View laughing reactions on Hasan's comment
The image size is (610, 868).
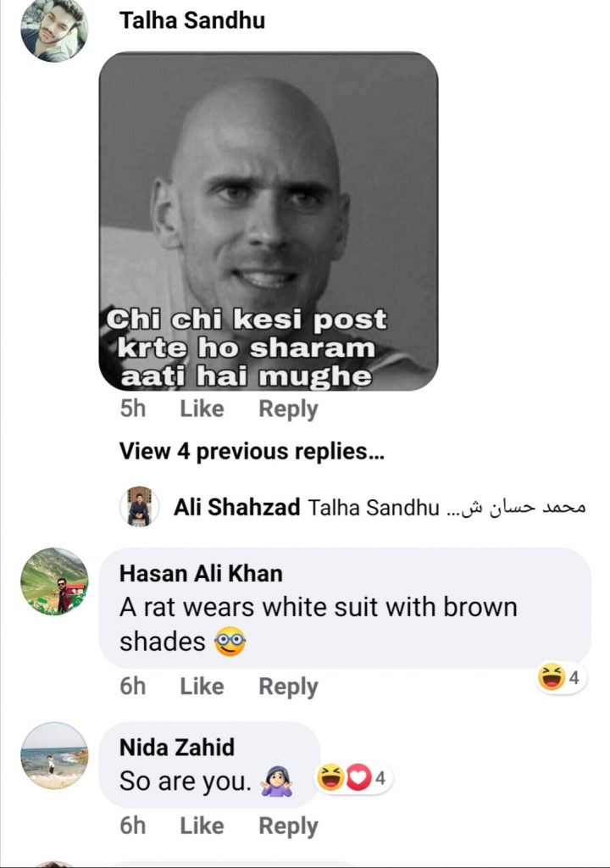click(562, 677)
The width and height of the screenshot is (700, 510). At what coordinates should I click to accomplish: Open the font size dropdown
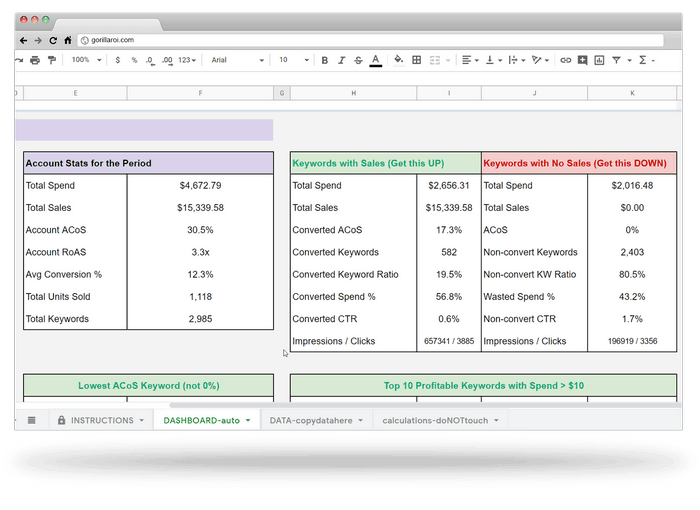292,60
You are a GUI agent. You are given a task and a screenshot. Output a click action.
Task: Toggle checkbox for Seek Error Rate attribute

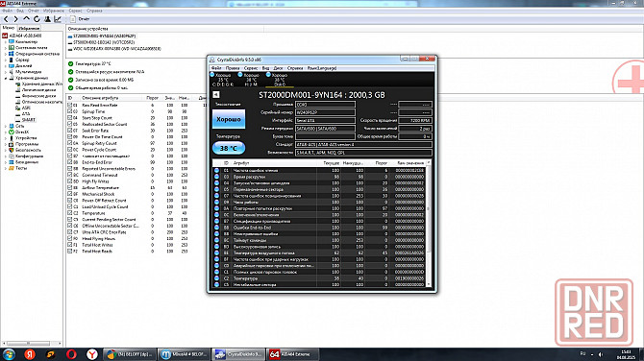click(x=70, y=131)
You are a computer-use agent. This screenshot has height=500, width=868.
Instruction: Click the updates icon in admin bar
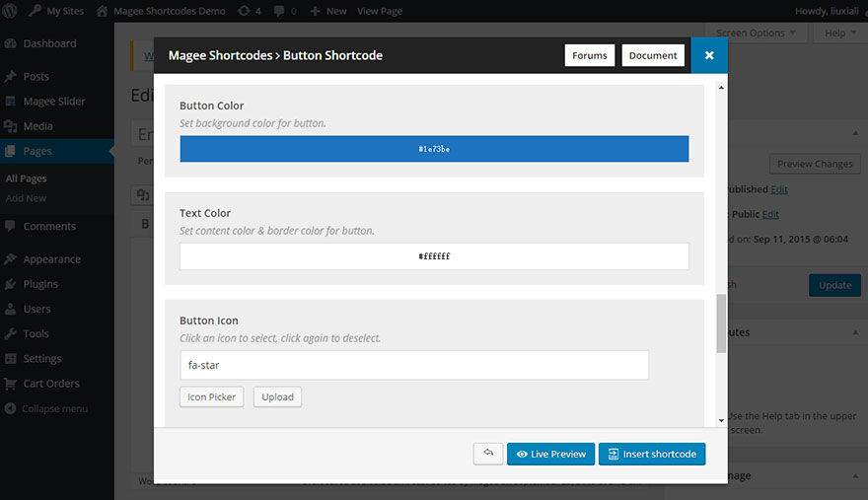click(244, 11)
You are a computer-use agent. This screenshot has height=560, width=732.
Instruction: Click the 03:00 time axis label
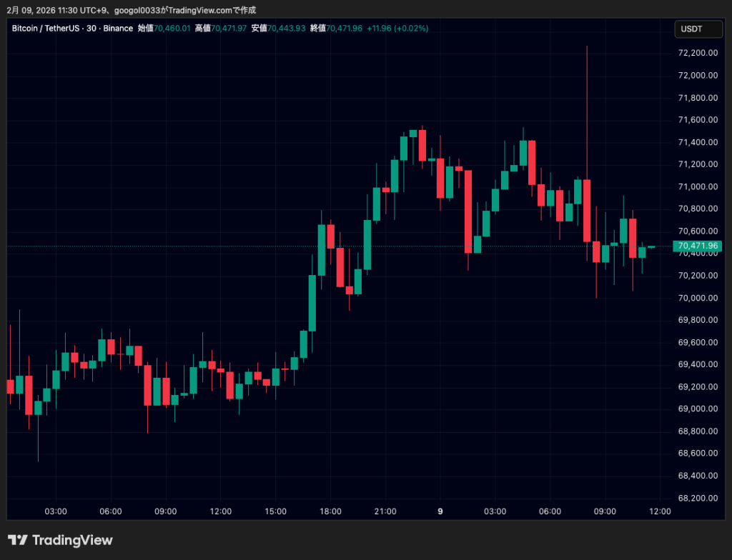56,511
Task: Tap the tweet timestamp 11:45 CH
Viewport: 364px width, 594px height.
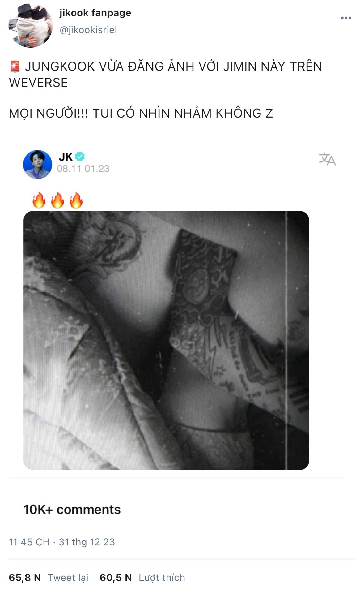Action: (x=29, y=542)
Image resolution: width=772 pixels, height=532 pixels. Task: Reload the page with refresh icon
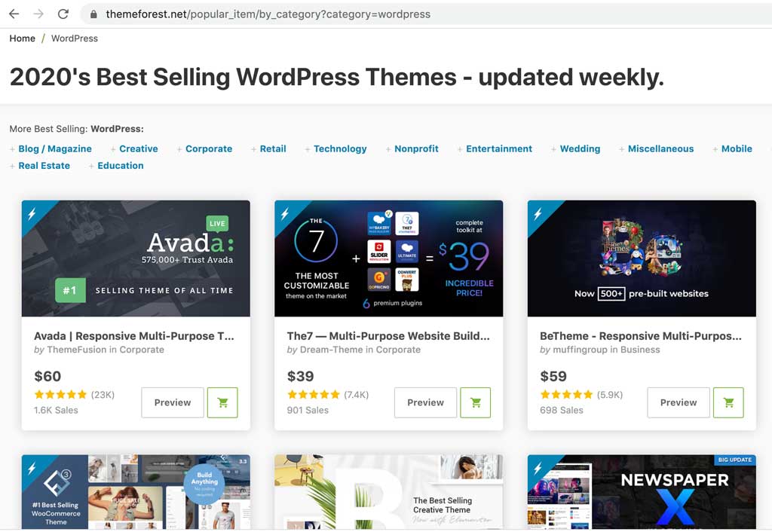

...

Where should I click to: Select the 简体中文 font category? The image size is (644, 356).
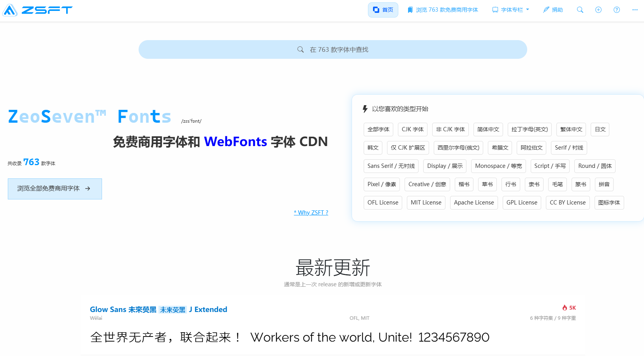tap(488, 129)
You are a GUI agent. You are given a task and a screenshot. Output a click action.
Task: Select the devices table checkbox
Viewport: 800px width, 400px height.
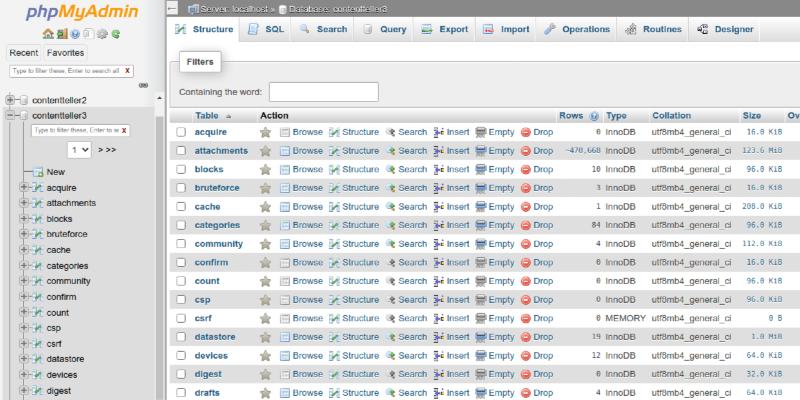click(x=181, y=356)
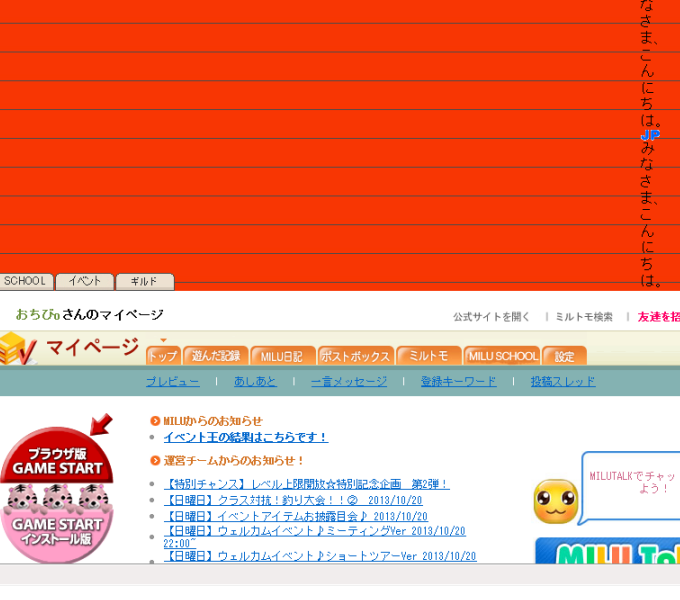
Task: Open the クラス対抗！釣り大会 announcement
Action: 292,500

What to work on
Lines containing the word "This": copy each of them from the material.

Written solution
You are a computer-use agent. This screenshot has height=500, width=868.
You are a computer-use agent. This screenshot has height=560, width=732.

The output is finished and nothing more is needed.